EXERCISE DATA:
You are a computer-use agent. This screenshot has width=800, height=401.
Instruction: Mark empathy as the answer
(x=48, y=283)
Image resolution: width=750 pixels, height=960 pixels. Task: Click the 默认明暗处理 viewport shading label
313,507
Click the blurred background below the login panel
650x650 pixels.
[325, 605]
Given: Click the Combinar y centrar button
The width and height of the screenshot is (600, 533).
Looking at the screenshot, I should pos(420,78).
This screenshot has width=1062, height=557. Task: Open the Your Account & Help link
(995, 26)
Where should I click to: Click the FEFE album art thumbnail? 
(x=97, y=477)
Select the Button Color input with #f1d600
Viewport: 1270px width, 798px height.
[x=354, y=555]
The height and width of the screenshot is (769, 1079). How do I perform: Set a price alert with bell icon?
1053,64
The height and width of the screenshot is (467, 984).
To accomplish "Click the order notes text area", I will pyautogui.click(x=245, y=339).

EXERCISE OBJECTIVE:
Which lines run from the one containing "This screenshot has width=1062, height=557." to the end of the entries above? Quote exactly those, and only those.

ANSWER SPACE:
This screenshot has width=1062, height=557. Task: Open the Your Account & Help link
(995, 26)
Where should I click to: Click the FEFE album art thumbnail? 
(x=97, y=477)
Select the Button Color input with #f1d600
Viewport: 1270px width, 798px height.
[x=354, y=555]
The height and width of the screenshot is (769, 1079). How do I perform: Set a price alert with bell icon?
1053,64
The height and width of the screenshot is (467, 984).
To accomplish "Click the order notes text area", I will pyautogui.click(x=245, y=339).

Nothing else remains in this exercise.